Supõe-se que a maioria das pessoas não concordem com isso. Ainda bem. O natal tem lá as suas chatices, mas é bom momento para que seres humanos se congracem, mais que isso, se unam. Nesse ano ele chega num momento de grandes dificuldades geradas pela pandemia viral. Recomendam-se cuidados para evitar contaminação pelo vírus. Festas familiares com muitas presenças são desaconselhadas. Mas, eis que o espírito de natal contribui para que a solidariedade prevaleça.

******************************

▸ **Lista de tarefas**:
• 1. Copie cada frase do trecho sobre o natal, uma por linha.
• 2. Reescreva a parte do trecho sobre o natal que vai de "Supõe-se que a" até "a solidariedade prevaleça.", incluindo essas palavras, e troque "pandemia" por "epidemia".
As linhas a seguir são um material à parte, sem relação com o trecho.

******************************

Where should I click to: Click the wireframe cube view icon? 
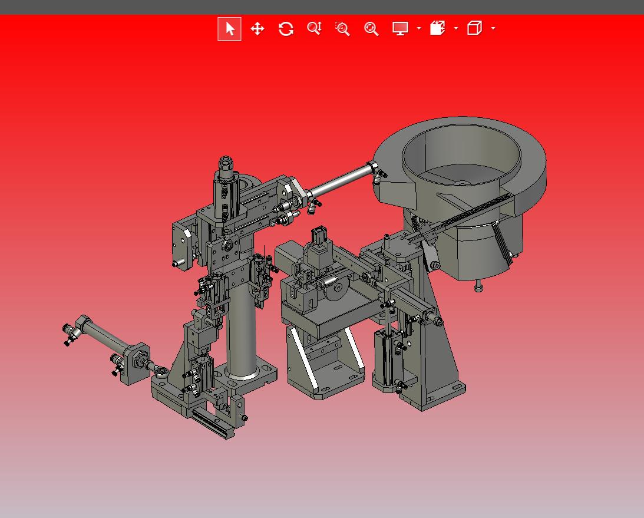pyautogui.click(x=474, y=28)
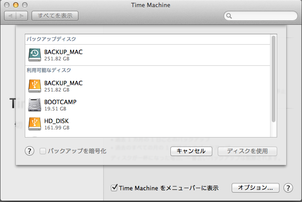Select the HD_DISK USB drive icon

pyautogui.click(x=35, y=124)
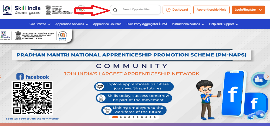
Task: Open the Apprenticeship Mela button
Action: pyautogui.click(x=212, y=10)
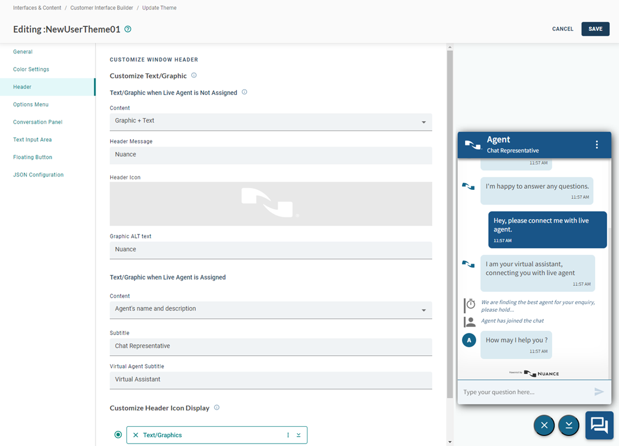Select the Text/Graphics radio button
This screenshot has height=446, width=619.
click(118, 435)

******************************

▸ **Respostas esperadas**:
• 1.
Supõe-se que a maioria das pessoas não concordem com isso.
Ainda bem.
O natal tem lá as suas chatices, mas é bom momento para que seres humanos se congracem, mais que isso, se unam.
Nesse ano ele chega num momento de grandes dificuldades geradas pela pandemia viral.
Recomendam-se cuidados para evitar contaminação pelo vírus.
Festas familiares com muitas presenças são desaconselhadas.
Mas, eis que o espírito de natal contribui para que a solidariedade prevaleça.

• 2.
Supõe-se que a maioria das pessoas não concordem com isso. Ainda bem. O natal tem lá as suas chatices, mas é bom momento para que seres humanos se congracem, mais que isso, se unam. Nesse ano ele chega num momento de grandes dificuldades geradas pela epidemia viral. Recomendam-se cuidados para evitar contaminação pelo vírus. Festas familiares com muitas presenças são desaconselhadas. Mas, eis que o espírito de natal contribui para que a solidariedade prevaleça.